*** Block opens ***

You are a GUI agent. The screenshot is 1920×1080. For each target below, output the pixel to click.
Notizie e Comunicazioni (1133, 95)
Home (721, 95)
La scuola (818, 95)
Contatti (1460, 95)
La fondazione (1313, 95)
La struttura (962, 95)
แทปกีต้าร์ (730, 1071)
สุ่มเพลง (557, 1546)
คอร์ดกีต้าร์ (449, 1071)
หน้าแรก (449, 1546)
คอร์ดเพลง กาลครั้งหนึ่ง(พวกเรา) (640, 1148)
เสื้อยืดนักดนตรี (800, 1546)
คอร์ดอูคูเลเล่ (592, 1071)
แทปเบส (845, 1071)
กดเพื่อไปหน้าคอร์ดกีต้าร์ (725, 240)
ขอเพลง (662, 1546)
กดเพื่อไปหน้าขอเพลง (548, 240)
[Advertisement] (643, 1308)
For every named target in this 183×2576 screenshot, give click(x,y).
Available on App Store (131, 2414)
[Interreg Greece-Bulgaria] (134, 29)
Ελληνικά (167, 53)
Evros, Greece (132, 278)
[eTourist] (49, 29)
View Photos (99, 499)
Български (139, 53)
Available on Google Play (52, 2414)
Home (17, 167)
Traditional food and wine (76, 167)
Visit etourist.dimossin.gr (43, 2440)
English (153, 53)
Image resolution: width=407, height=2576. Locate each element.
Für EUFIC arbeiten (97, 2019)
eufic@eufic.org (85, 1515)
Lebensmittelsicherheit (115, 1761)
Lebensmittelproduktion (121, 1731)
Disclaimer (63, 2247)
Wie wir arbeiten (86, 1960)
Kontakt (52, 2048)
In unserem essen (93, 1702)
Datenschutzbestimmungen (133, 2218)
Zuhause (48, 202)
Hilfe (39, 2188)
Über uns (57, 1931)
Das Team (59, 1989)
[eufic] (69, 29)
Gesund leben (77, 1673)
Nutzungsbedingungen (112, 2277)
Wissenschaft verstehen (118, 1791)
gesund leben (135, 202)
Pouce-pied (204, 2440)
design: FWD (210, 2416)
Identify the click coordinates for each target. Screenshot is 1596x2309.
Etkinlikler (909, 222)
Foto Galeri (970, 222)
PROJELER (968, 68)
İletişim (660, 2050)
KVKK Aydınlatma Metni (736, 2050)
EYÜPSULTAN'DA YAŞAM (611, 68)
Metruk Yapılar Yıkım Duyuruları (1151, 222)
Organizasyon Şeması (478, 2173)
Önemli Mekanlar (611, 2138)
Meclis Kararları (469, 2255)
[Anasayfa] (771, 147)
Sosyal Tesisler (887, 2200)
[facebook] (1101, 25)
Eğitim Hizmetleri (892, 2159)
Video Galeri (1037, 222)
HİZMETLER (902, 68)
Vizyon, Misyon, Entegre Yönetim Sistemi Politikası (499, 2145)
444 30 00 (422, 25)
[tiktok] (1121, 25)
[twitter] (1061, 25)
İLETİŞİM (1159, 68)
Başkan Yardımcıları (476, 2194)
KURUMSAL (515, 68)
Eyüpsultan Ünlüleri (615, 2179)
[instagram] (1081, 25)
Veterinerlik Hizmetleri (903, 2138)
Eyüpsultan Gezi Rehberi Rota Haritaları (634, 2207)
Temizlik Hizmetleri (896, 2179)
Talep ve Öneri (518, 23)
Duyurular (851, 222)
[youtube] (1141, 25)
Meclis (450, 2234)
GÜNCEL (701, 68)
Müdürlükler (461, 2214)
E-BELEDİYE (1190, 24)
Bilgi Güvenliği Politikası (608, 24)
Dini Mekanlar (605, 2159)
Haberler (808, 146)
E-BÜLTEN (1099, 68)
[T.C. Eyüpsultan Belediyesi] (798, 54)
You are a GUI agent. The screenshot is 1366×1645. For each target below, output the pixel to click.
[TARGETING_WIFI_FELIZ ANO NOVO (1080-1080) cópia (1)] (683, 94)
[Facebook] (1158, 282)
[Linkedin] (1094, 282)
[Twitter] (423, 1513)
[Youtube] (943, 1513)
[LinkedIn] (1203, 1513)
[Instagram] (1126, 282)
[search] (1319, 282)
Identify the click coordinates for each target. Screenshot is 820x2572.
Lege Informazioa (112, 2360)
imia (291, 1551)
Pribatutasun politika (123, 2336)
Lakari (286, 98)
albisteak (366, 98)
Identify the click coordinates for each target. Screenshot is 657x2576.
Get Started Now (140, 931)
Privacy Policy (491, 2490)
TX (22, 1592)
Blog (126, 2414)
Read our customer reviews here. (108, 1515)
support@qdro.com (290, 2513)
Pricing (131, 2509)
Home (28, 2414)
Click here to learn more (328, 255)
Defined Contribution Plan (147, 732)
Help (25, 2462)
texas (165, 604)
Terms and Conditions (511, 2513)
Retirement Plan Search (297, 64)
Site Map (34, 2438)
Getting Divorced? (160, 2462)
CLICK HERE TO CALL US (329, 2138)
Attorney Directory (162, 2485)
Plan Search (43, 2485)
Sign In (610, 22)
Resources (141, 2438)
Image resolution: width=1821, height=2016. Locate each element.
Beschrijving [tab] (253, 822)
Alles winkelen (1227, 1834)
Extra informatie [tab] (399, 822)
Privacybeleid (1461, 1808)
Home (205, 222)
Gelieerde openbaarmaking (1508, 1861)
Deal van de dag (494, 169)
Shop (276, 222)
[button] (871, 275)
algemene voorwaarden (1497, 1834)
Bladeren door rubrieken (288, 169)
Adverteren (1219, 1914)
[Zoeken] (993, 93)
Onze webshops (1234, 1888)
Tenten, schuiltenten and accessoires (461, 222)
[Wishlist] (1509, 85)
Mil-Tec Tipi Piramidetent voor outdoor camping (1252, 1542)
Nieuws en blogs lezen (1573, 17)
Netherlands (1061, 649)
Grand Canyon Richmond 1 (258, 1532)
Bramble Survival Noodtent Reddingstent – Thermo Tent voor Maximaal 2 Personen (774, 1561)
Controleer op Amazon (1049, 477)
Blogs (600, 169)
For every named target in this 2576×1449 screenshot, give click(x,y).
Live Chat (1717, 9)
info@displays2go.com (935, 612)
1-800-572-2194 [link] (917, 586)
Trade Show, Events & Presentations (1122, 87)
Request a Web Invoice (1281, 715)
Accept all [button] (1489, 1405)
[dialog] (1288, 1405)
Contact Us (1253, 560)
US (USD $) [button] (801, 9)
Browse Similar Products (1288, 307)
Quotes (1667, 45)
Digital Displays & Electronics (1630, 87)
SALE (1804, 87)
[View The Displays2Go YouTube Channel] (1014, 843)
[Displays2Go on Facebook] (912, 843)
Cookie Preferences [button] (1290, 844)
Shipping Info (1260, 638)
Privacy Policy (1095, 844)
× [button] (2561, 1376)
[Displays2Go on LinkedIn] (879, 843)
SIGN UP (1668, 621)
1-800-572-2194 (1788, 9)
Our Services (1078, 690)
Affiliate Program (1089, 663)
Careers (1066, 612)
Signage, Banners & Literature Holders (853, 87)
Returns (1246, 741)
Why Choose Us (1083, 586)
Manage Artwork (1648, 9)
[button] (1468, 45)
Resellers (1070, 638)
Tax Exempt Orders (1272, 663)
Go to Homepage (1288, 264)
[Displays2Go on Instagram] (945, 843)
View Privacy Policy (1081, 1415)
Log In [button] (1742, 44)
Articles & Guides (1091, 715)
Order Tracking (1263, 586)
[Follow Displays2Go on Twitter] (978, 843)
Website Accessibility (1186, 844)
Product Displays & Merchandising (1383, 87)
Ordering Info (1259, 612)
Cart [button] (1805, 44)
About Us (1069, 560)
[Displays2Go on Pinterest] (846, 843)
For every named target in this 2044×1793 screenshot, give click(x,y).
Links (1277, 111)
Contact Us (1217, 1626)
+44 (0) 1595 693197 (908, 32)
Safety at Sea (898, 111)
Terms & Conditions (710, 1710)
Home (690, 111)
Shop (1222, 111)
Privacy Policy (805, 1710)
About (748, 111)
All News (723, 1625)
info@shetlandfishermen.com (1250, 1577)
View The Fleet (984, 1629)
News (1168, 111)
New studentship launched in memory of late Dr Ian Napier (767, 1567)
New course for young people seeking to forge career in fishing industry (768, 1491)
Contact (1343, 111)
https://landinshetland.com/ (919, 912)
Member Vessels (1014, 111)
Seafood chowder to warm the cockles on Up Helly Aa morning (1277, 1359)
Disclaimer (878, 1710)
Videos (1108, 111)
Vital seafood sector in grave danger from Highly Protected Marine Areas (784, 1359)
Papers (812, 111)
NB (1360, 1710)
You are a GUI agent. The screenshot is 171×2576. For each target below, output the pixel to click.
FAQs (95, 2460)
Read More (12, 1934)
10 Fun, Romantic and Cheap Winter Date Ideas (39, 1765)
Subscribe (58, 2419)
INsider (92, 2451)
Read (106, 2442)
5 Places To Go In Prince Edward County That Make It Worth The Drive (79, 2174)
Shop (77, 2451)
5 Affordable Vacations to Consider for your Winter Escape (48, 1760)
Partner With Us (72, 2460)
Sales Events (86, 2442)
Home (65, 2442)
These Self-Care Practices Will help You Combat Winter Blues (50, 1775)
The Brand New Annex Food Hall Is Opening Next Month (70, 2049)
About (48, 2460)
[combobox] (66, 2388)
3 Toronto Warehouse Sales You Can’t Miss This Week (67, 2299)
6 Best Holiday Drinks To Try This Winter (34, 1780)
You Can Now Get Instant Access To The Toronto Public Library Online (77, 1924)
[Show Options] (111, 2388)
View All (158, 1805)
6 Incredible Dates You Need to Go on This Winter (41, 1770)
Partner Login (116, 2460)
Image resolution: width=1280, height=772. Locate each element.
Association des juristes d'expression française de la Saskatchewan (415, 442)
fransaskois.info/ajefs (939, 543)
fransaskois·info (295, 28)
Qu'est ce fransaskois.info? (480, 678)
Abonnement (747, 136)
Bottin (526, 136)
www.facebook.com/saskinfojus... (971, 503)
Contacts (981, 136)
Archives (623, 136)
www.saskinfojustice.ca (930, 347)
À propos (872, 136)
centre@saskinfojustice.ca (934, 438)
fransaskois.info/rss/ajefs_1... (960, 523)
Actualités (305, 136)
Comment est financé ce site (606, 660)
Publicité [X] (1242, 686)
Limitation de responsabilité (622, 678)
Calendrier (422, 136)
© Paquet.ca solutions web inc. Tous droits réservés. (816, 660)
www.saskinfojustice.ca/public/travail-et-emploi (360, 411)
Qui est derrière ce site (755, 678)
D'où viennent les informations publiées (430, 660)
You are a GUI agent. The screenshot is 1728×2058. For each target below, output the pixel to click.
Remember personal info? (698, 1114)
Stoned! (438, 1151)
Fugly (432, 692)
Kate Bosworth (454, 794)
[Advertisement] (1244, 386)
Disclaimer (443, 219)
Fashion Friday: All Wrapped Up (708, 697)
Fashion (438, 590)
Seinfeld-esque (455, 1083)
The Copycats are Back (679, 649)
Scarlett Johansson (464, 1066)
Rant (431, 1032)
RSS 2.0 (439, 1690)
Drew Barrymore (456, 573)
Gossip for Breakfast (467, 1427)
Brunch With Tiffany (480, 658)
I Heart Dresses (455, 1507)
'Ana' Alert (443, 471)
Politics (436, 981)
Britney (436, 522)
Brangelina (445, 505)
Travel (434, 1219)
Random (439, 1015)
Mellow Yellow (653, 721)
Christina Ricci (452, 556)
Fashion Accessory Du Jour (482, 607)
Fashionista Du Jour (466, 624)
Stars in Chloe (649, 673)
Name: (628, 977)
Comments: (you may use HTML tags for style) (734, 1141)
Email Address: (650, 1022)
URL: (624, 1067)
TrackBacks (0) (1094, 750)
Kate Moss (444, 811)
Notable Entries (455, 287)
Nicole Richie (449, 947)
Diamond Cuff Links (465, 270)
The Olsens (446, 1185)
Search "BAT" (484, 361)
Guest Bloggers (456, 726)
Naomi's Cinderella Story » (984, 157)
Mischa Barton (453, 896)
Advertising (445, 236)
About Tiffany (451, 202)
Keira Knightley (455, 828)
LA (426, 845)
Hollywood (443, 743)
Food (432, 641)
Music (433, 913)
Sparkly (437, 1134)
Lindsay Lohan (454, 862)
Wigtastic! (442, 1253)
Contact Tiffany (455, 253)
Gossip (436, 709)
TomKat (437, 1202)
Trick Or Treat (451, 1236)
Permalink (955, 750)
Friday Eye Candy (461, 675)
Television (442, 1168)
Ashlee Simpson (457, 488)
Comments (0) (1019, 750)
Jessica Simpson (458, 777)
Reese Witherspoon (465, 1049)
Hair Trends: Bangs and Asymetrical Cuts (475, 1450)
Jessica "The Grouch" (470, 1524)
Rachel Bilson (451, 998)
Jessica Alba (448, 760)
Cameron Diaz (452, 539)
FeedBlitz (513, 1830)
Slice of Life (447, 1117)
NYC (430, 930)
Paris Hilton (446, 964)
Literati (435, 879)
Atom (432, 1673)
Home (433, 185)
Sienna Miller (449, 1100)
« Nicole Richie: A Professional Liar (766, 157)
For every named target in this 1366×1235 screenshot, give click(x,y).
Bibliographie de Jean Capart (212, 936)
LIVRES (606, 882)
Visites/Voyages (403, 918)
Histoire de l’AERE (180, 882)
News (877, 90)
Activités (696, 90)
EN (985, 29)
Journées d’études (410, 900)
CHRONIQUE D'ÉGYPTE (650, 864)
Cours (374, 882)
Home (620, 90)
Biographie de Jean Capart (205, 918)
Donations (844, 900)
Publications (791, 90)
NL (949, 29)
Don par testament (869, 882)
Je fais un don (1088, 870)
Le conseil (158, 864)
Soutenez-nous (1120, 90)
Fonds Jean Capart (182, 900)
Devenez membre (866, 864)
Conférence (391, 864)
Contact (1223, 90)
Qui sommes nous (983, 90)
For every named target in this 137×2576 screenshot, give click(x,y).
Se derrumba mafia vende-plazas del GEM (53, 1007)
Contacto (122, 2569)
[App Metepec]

*** Block closes ***

Exercise prompt: Return a word-for-word copy of the lines above from the one holding "[Youtube] (943, 1513)" through the one holding "Pricing (131, 2509)", with both of them included and nothing besides.

Answer space:
[Youtube] (943, 1513)
[LinkedIn] (1203, 1513)
[Instagram] (1126, 282)
[search] (1319, 282)
Identify the click coordinates for each target. Screenshot is 820x2572.
Lege Informazioa (112, 2360)
imia (291, 1551)
Pribatutasun politika (123, 2336)
Lakari (286, 98)
albisteak (366, 98)
Identify the click coordinates for each target. Screenshot is 657x2576.
Get Started Now (140, 931)
Privacy Policy (491, 2490)
TX (22, 1592)
Blog (126, 2414)
Read our customer reviews here. (108, 1515)
support@qdro.com (290, 2513)
Pricing (131, 2509)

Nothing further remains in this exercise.